Sanctuary city leaders across the country, including officials Somerville and Cambridge, have pushed back. Local leaders have joined leaders in Los Angeles, Chicago, Minneapolis and Seattle in publicly blasting Trump’s threats to sanctuary cities.

“We are not going to run away from who we are,” said Somerville Mayor Joseph Curtatone by phone this week. “We are a community that espouses the values of civility, compassion, humanity and tolerance. We’re going to double down on those values. I will say to all immigrants that we stand with them.”

In a joint statement released by Cambridge Mayor Denise Simmons and City Manager Louis DePasquale, they said the city has stayed resolute in its sanctuary status since 1985 and doesn’t plan on changing.

“Today, the City of Cambridge remains just as committed to all of our residents as we have been over the past 31 years,” said Simmons.

For a year and a half, we’ve heard Trump talk, but it remains to be seen whether he has the political capital to act on any of his authoritarian promises. Still, next to a border wall funded by Mexico, stripping federal funding from sanctuary cities seems an easy goal.

Cambridge and Somerville are among about 32 so-called sanctuary cities in the country. The term is a catch-all for a variety of local ordinances that block municipal police from assisting federal agents in deportation cases, block police from pursuing people based on questions of their immigrant status, and block police from pressing charges on people found to have violated federal immigration laws.

Curtatone said that Somerville will sooner tighten its fiscal belt than sell out on its values.

“We stand with them, side by side. We’re one community, we’re one country. I know there’s a lot of fear and anxiety because there’s the unknown. We really don’t know what is going to happen,” he said.

But Trump won the election, and the democratic process needs to be respected, he said.
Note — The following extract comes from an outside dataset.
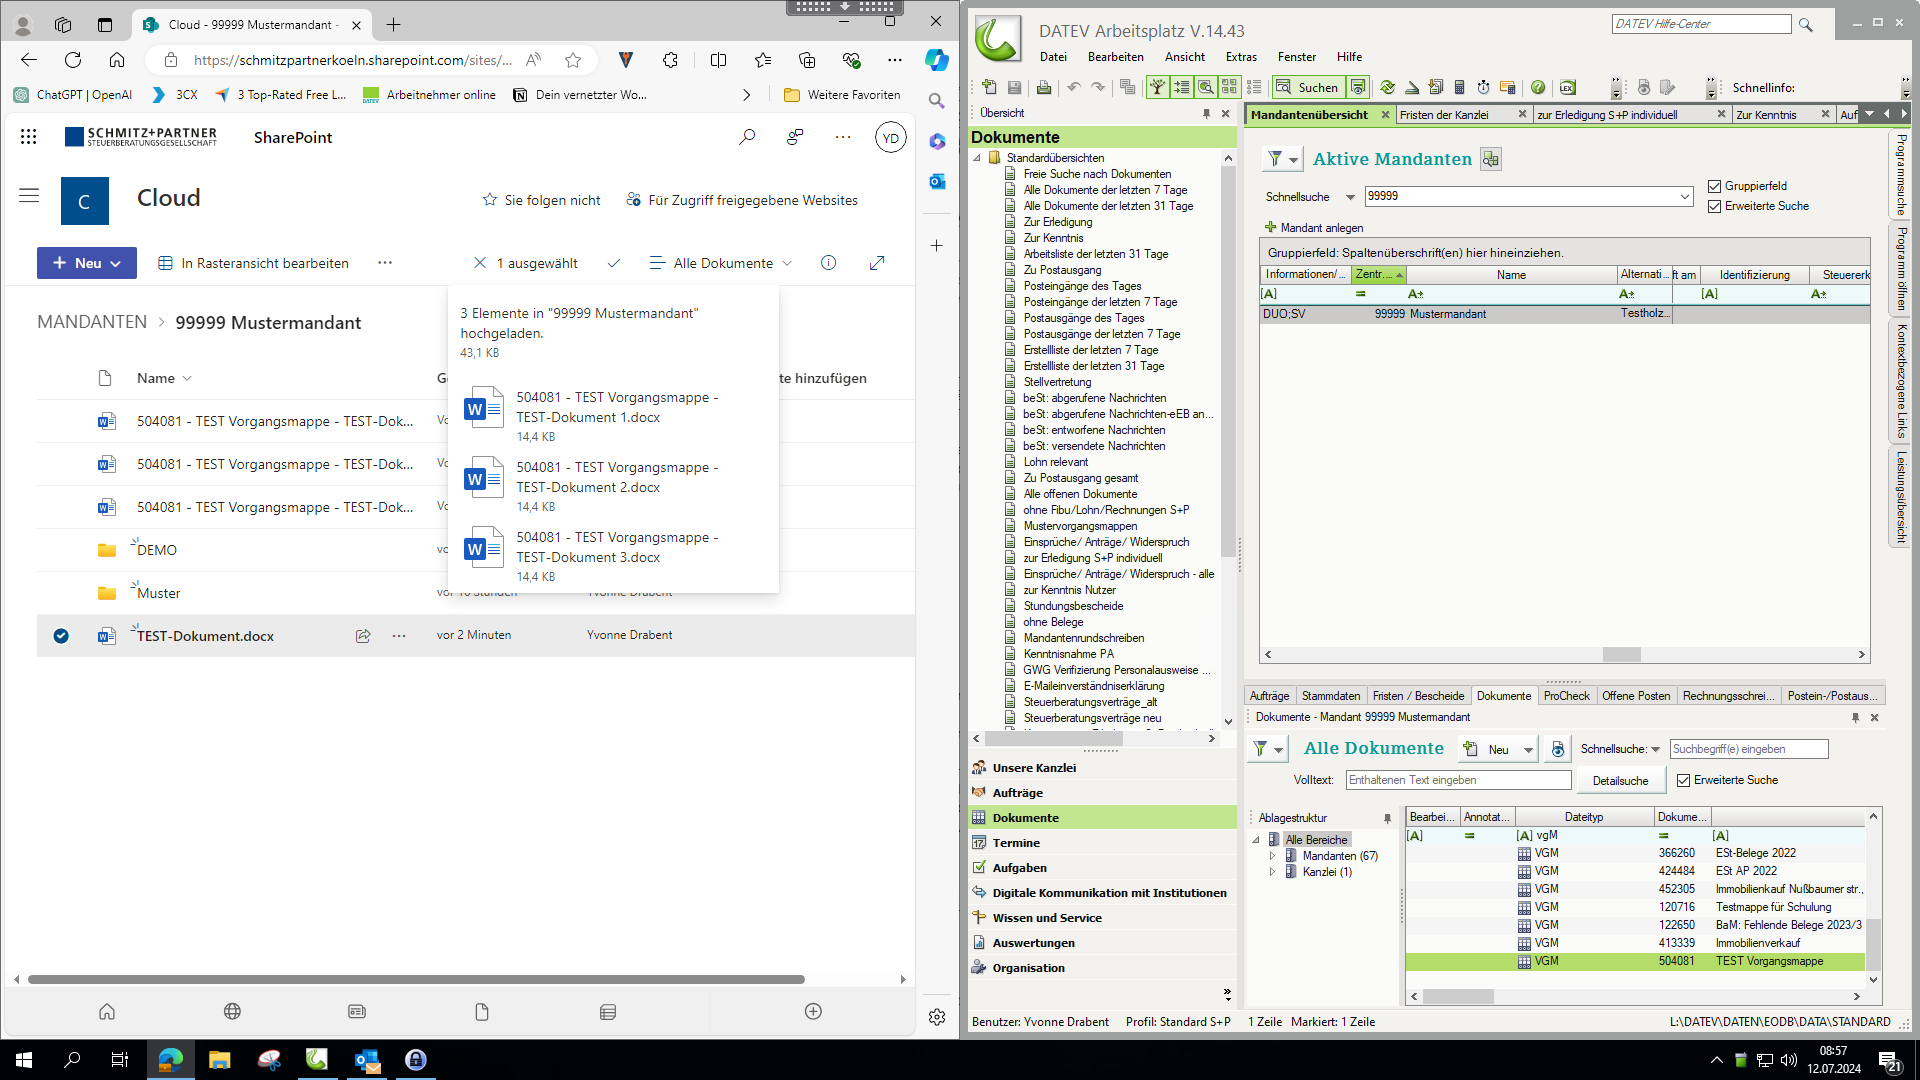The width and height of the screenshot is (1920, 1080).
Task: Click the LEX icon in DATEV toolbar
Action: tap(1567, 88)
“I want to give the president-elect the benefit of the doubt and take him at his word when he stated in his acceptance speech that he wants to be the president of all people,” said Curtatone. “Well, if he wants to be the president of all people, then I would hope he would take his self-proclaimed business acumen and take a hard look at the facts.”

Those facts, according to Curtatone, are that there are more than 11 million undocumented immigrants living in the United States, and those people are critical parts to local economies, culture and democracy. Mass deportations, he said, could lead to another recession.

But, if Trump were to act on his immigration rhetoric and strip federal funding, it wouldn’t hit Somerville all that hard. Federal funding accounts for 3 percent of the annual budget, a sum officials are confident the city could absorb.

Federal money funds school programs like reduced cost or free lunches and special education classes, as well as city-wide programs addressing issues like opioid addiction, said Denise Taylor, city spokeswoman.

“Should it come to federal funding cuts, we will not allow our school children to go hungry, our special needs students to go without services, or any of our critical needs to go unmet,” said Taylor.

The services would be maintained, she said, through self-selected budget cuts or process efficiency.

Those, like Trump, who deride sanctuary cities, feel they harbor dangerous criminals.

By the numbers, Somerville’s population is one-third foreign born. Within city limits, residents speak 52 languages. Somerville officials passed sanctuary city language in 1987 and crime has dropped at least 50 percent since, said Taylor.

The sanctuary city statute allows undocumented immigrants to feel safe about calling the police, she said, and not deporting undocumented immigrants for minor vehicle infractions keeps together families that otherwise would be needlessly ripped apart.

“In short, crime is down and Somerville is thriving, and being a sanctuary city has aided not hindered that,” said Taylor.

In 2014, the Curtatone Administration showed a longstanding commitment to its sanctuary city status with an executive order that limited participation in the federal Secure Communities program, which asks that local police hold undocumented immigrants for two days after said individual has either posted bail or been released without it.

City government will continue to pursue action resisting federal immigration policies that put undocumented residents at risk, said Curtatone.

“We’re not going to rescind our sanctuary city declaration and status. That’s not going to happen,” he said.

In Cambridge, officials are encouraging undocumented immigrants to reach out to the city’s services, like the Cambridge Immigrant Rights Commission and programming at the Community Learning Center. Further, they stressed the police department’s commitment to helping any citizen that wishes to report a crime, regardless of immigration status. Officers do not inquire into immigration status, said DePasquale, city manager.

“Cambridge remains a welcoming community for all,” he said.